What you will do: Output as a Markdown table, with columns headed "No." and "Entry Line", only the lines from the line containing "This screenshot has width=679, height=382." through the line containing "Looking at the screenshot, I should (x=567, y=1044).", both included. Number the rows, skip blank lines, and leave the pictures out.

Input rows:

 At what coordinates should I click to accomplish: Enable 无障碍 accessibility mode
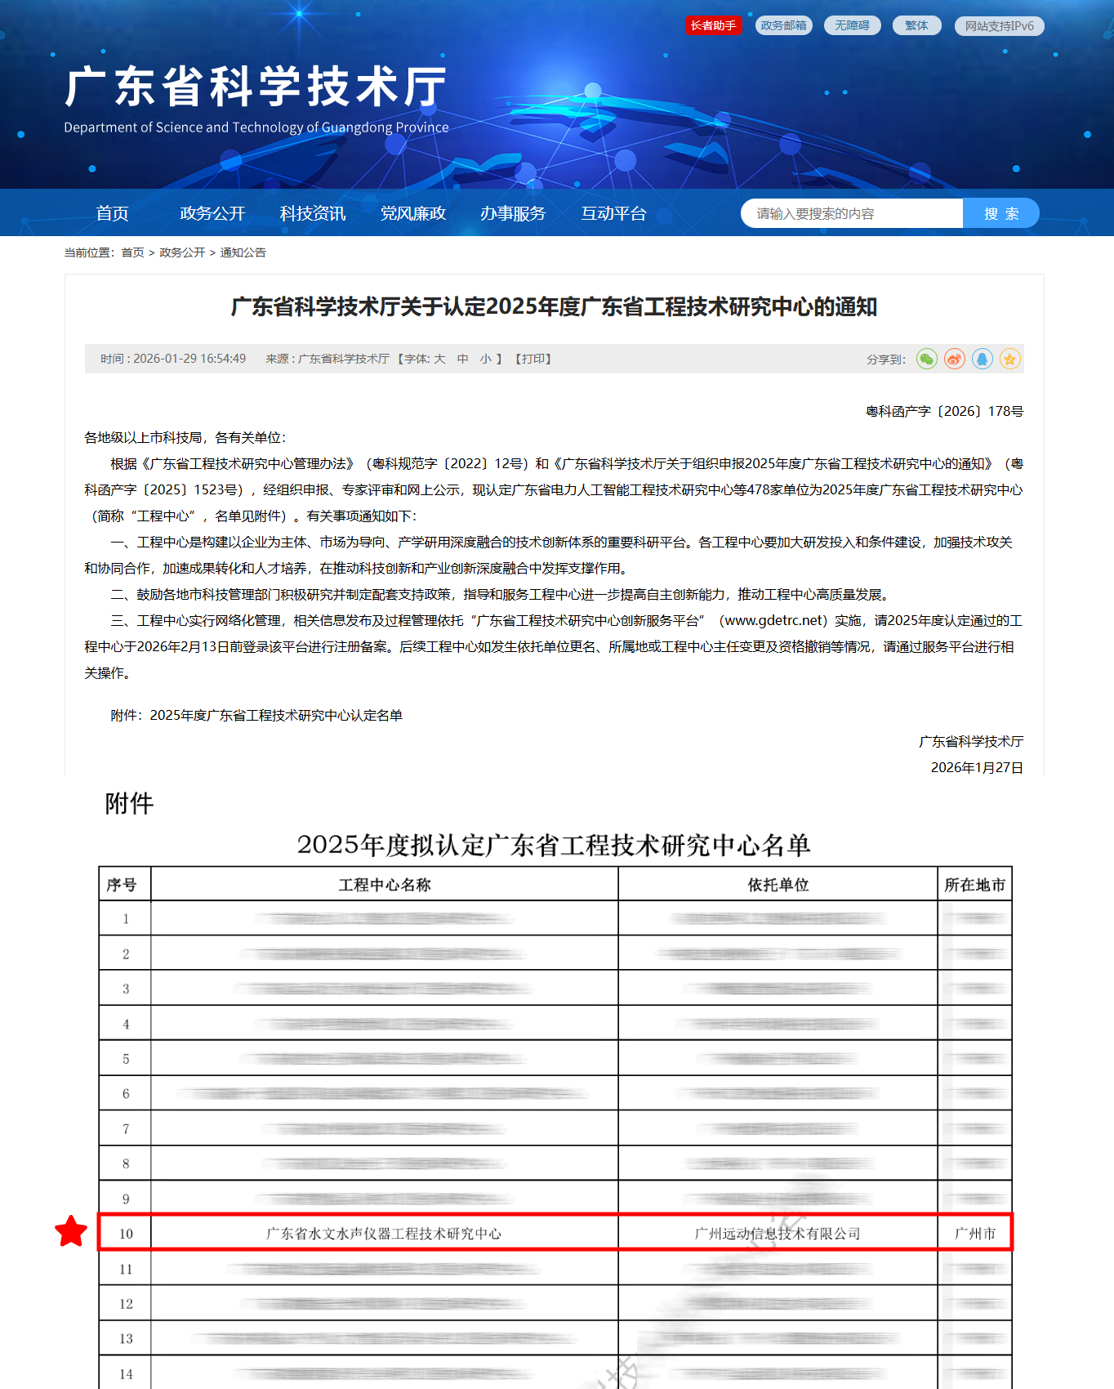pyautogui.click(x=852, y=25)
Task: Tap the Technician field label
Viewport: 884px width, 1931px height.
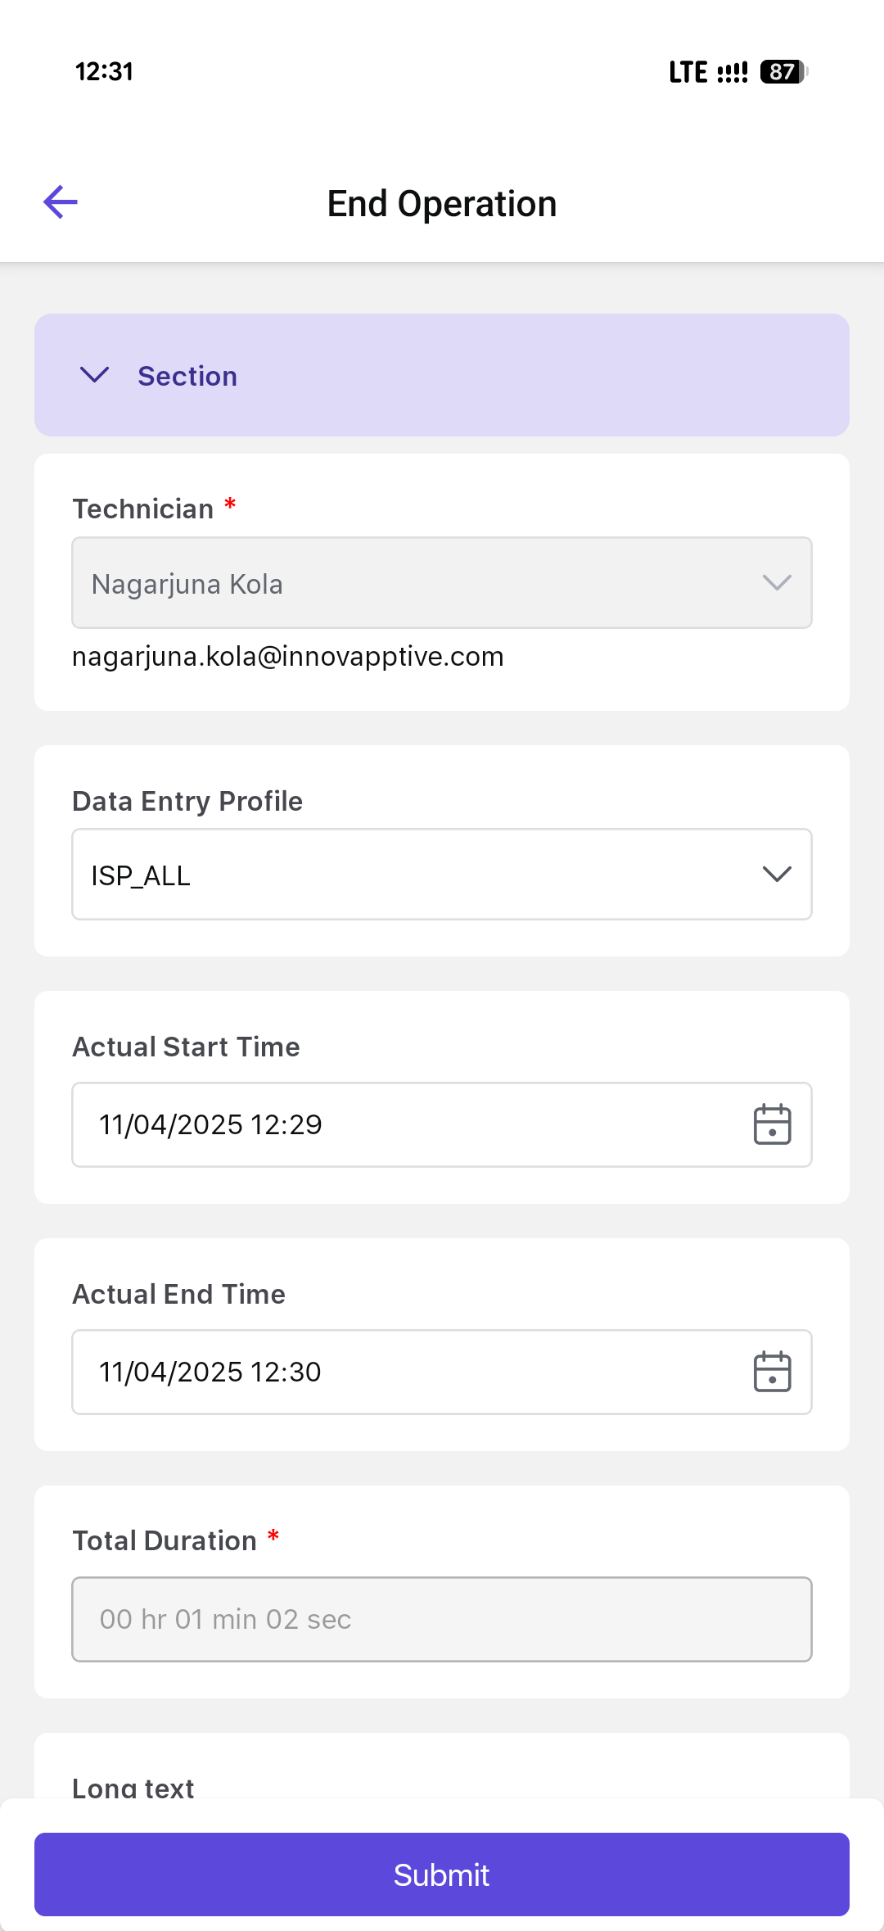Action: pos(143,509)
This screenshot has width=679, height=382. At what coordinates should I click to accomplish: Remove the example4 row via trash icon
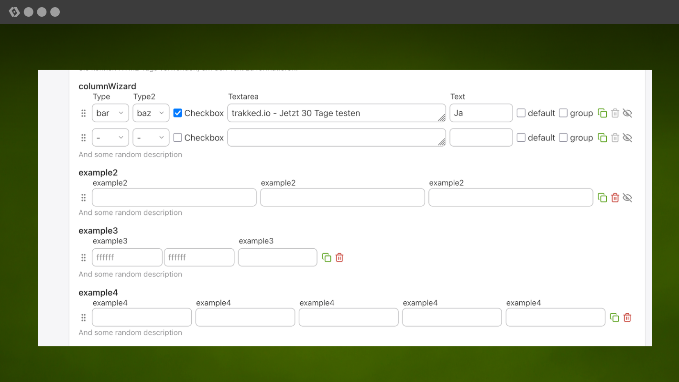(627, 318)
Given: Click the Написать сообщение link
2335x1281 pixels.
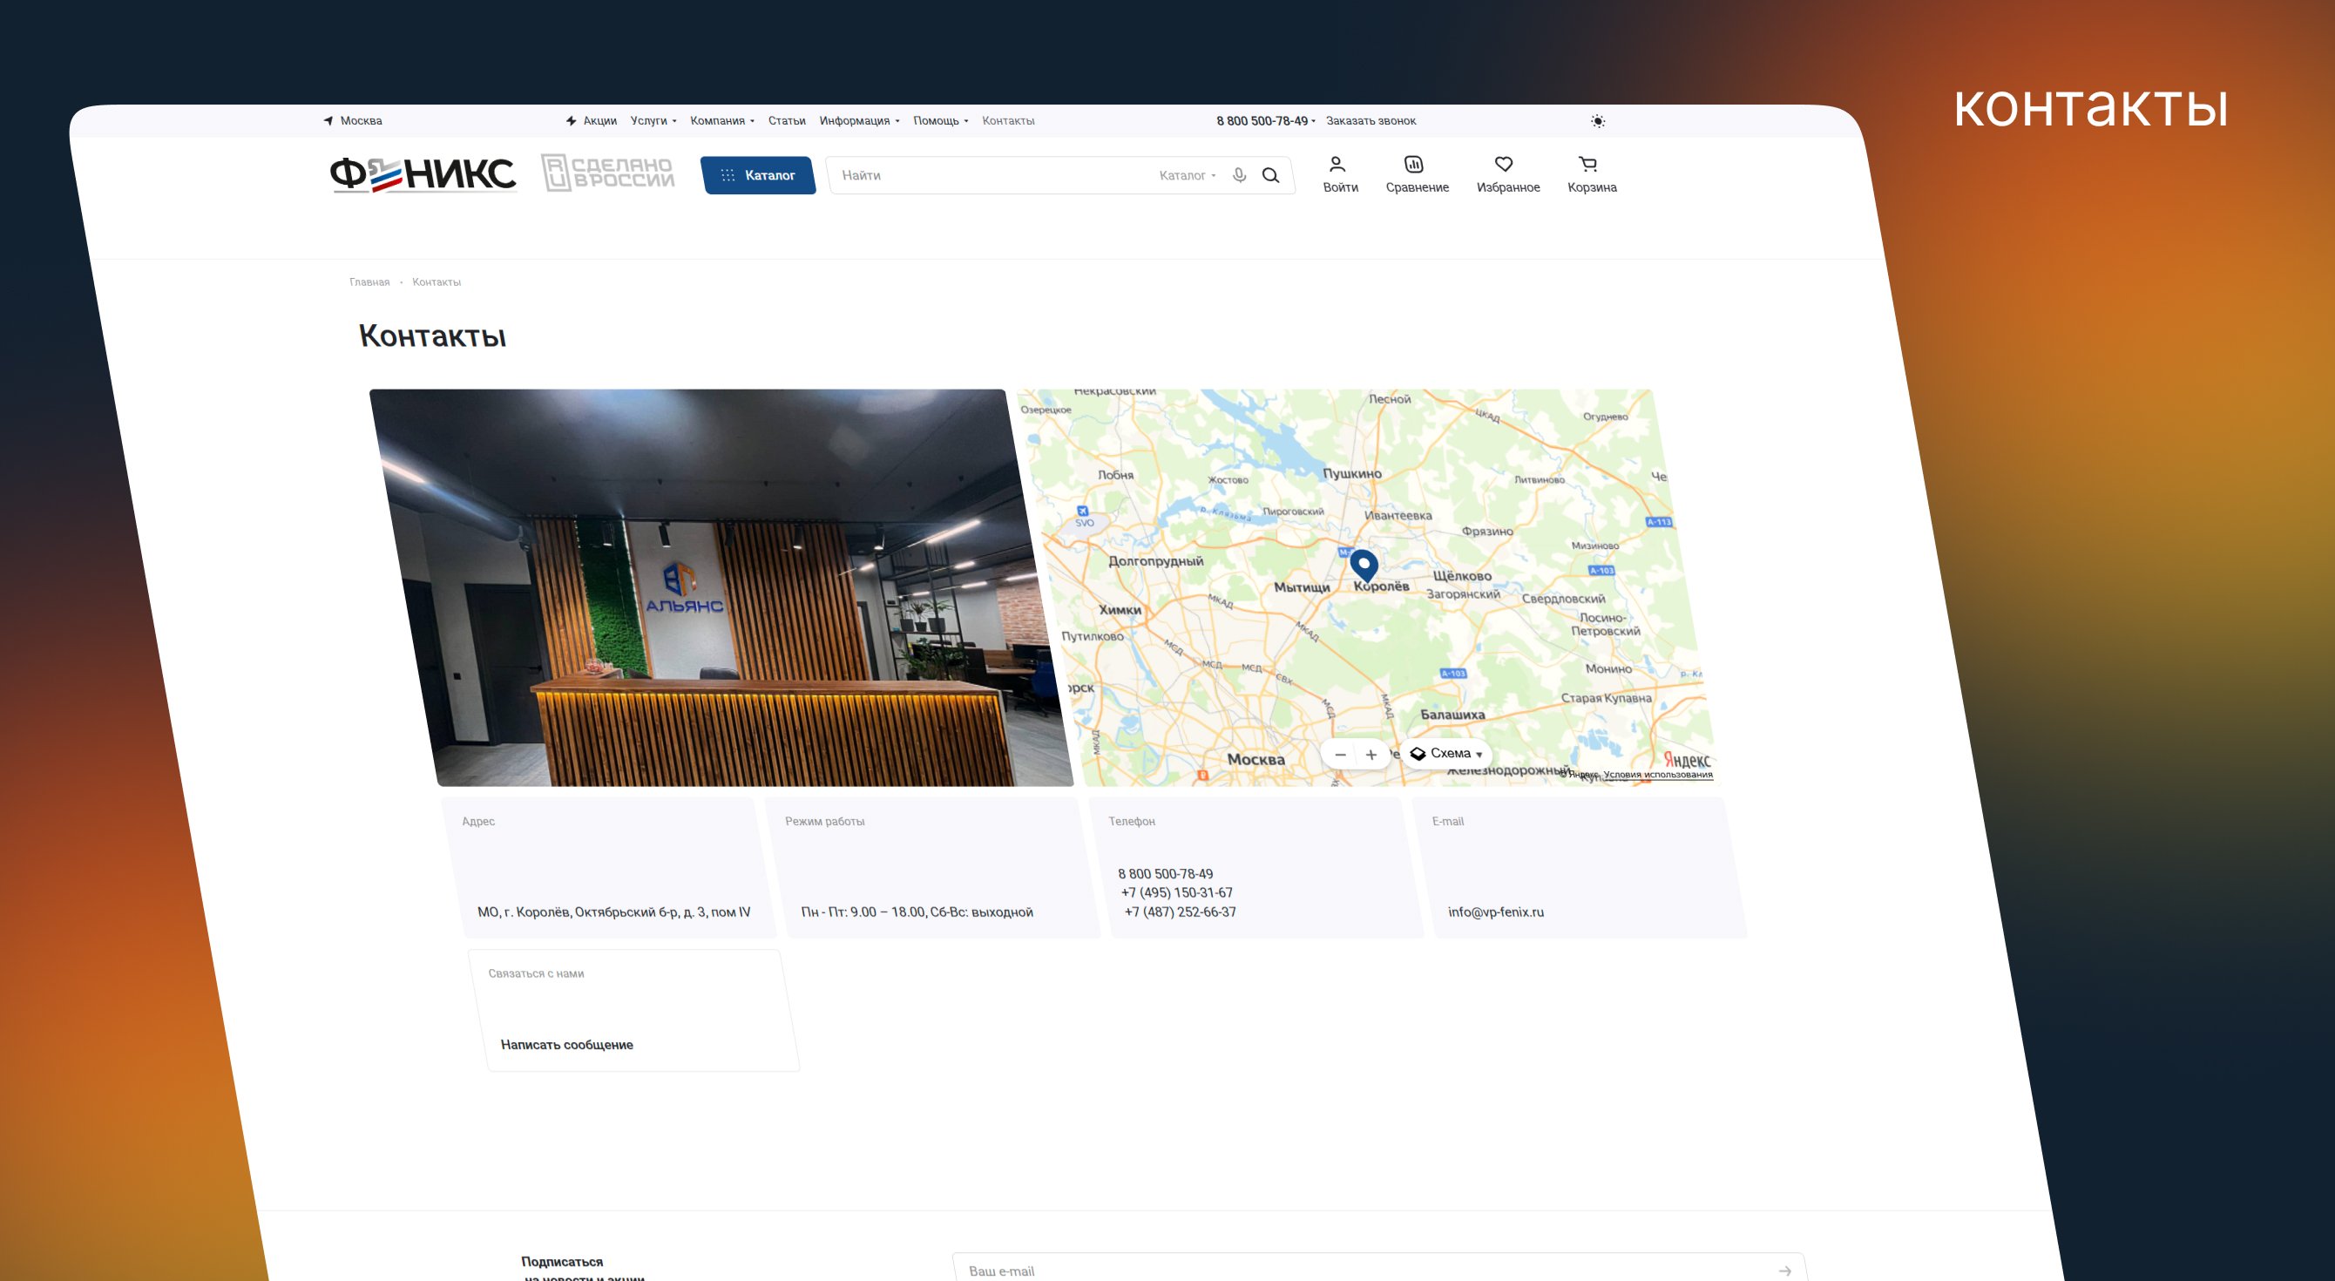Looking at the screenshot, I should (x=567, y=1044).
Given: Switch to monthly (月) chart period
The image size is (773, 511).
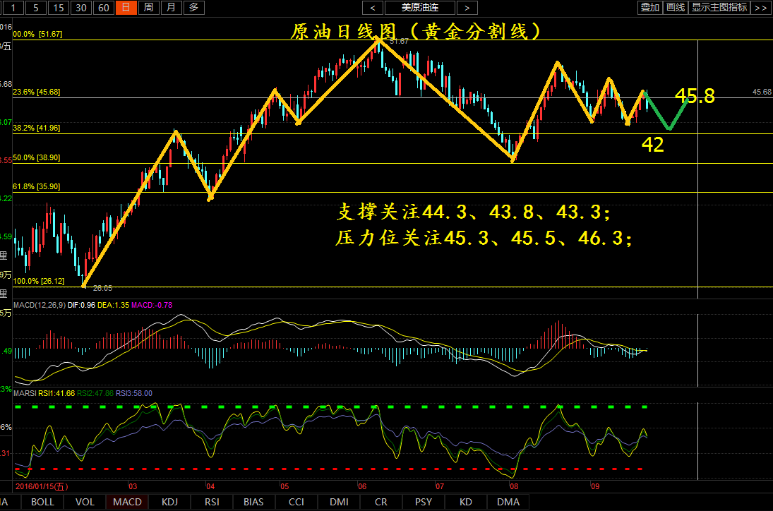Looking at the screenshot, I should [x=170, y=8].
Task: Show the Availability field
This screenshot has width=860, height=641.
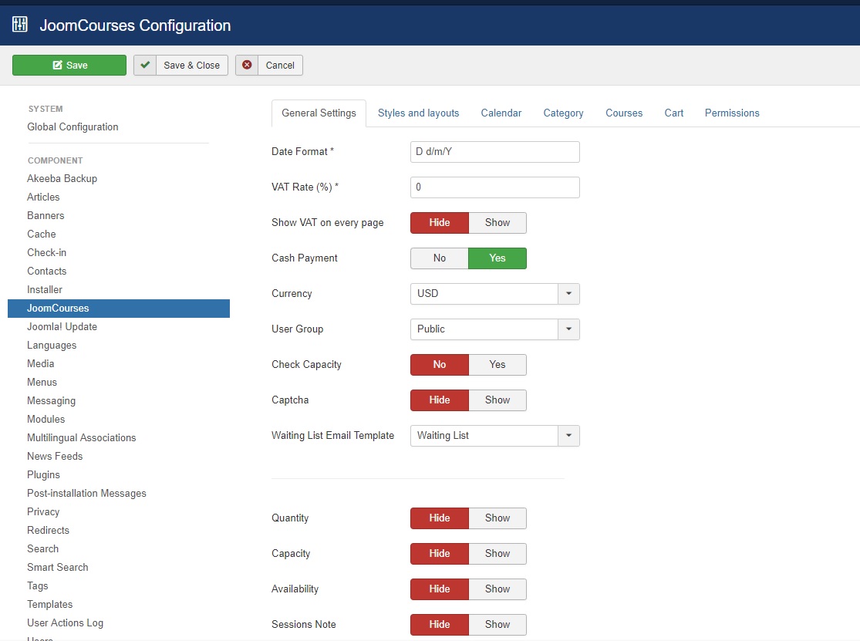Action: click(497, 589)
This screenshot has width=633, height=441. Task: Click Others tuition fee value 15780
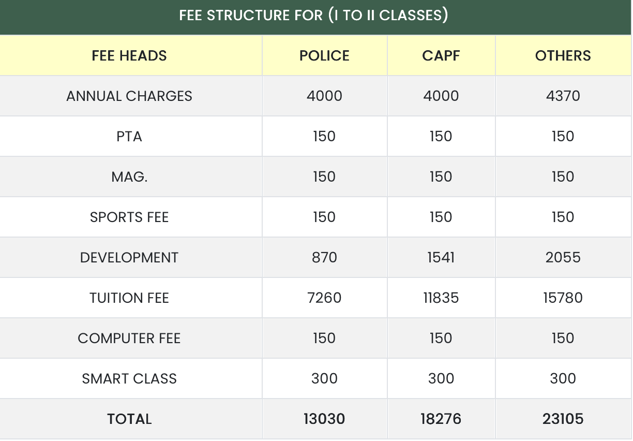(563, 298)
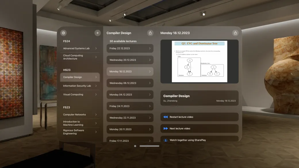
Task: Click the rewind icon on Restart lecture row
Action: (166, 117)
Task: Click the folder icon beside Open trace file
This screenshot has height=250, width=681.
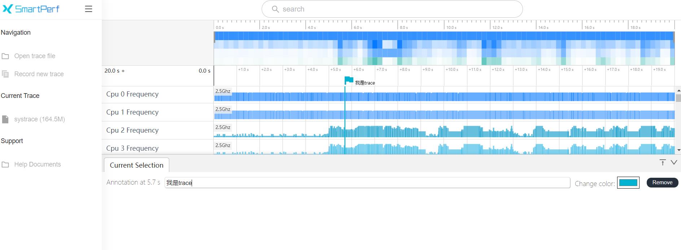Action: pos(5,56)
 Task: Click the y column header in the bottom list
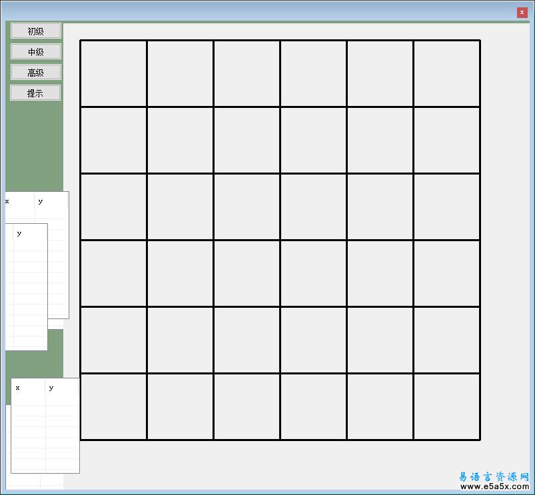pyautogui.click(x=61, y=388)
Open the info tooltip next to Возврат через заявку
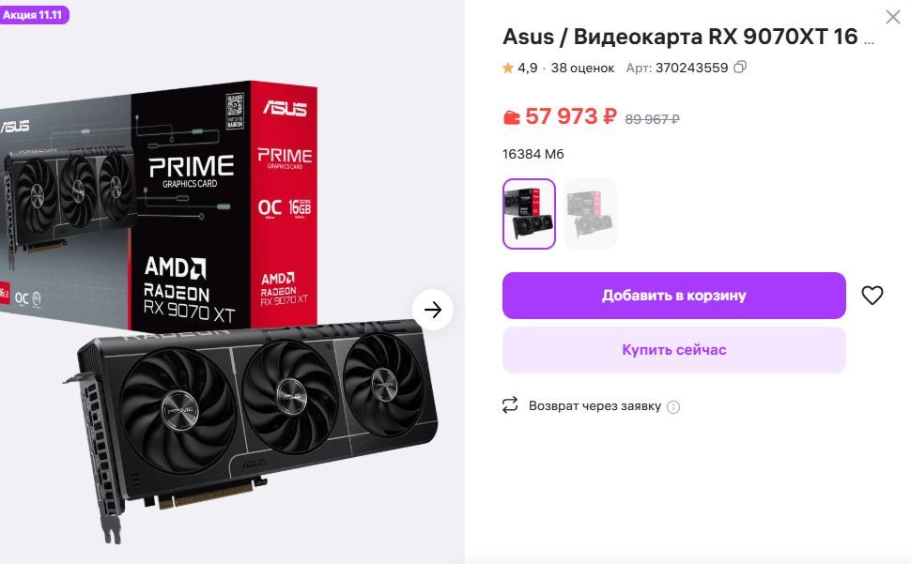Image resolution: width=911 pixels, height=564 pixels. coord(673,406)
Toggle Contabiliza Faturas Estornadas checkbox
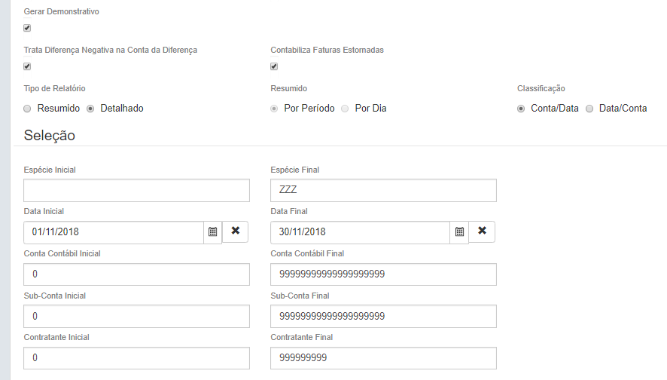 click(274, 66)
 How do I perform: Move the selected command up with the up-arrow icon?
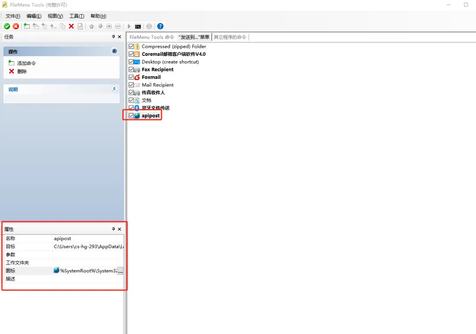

In response:
| No. | Entry Line |
|---|---|
| 1 | This screenshot has width=679, height=382. At what coordinates should I click to accomplish: Remove the example4 row via trash icon |
| 2 | (627, 318) |
| 3 | Given: Click the Написать сообщение link |
| 4 | 2335x1281 pixels. |
| 5 | Looking at the screenshot, I should (x=567, y=1044). |